Integral related to $\sum\limits_{n=1}^\infty\sin^n(x)\cos^n(x)$ Playing around in Mathematica, I found the following:
$$\int_0^\pi\sum_{n=1}^\infty\sin^n(x)\cos^n(x)\ dx=0.48600607\ldots =\Gamma(1/3)\Gamma(2/3)-\pi.$$
I'm curious... how could one derive this?
 A: For giggles:
$$\begin{align*}
\sum_{n=1}^\infty\int_0^\pi \sin^n u\,\cos^n u\;\mathrm du&=\sum_{n=1}^\infty\frac1{2^n}\int_0^\pi \sin^n 2u\;\mathrm du\\
&=\frac12\sum_{n=1}^\infty\frac1{2^n}\int_0^{2\pi} \sin^n u\;\mathrm du\\
&=\frac12\sum_{n=1}^\infty\frac1{2^{2n}}\int_0^{2\pi} \sin^{2n} u\;\mathrm du\\
&=2\sum_{n=1}^\infty\frac1{2^{2n}}\int_0^{\pi/2} \sin^{2n} u\;\mathrm du\\
&=\pi\sum_{n=1}^\infty\frac1{2^{4n}}\binom{2n}{n}=\pi\sum_{n=1}^\infty\frac{(-4)^n}{16^n}\binom{-1/2}{n}\\
&=\pi\left(\frac1{\sqrt{1-\frac14}}-1\right)=\pi\left(\frac2{\sqrt 3}-1\right)
\end{align*}$$
where the oddness of the sine function was used in the third line to remove zero terms, the Wallis formula and the binomial identity $\dbinom{2n}{n}=(-4)^n\dbinom{-1/2}{n}$ were used in the fifth line, after which we finally recognize the binomial series and evaluate accordingly.
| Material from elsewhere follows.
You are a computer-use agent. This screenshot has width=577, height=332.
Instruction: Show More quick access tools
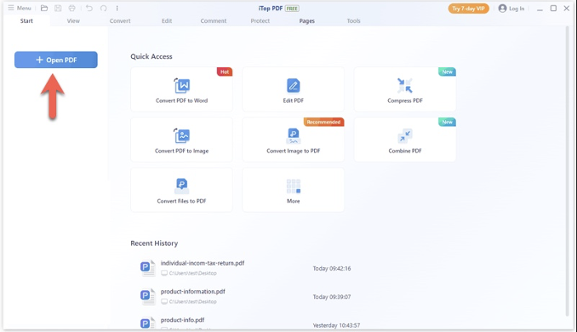(x=293, y=190)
Of course, Alex's solution is vastly more compact...
A: I think you are making this much more difficult than it has to be. Since $|\sin(x)\cos(x)|< 1$ you have that 
$$\sum_{n=1}^{\infty}(\sin(x)\cos(x))^n=\frac{\sin(x)\cos(x)}{1-\sin(x)\cos(x)}=\frac{\sin(2x)}{2-\sin(2x)}$$
And you can just find through normal calc that 
$$\int \frac{\sin(2x)}{2-\sin(2x)}\mathrm dx=-\left(x+\frac{2}{\sqrt{3}}\arctan\left(\frac{1-2\tan(x)}{\sqrt{3}}\right)\right)$$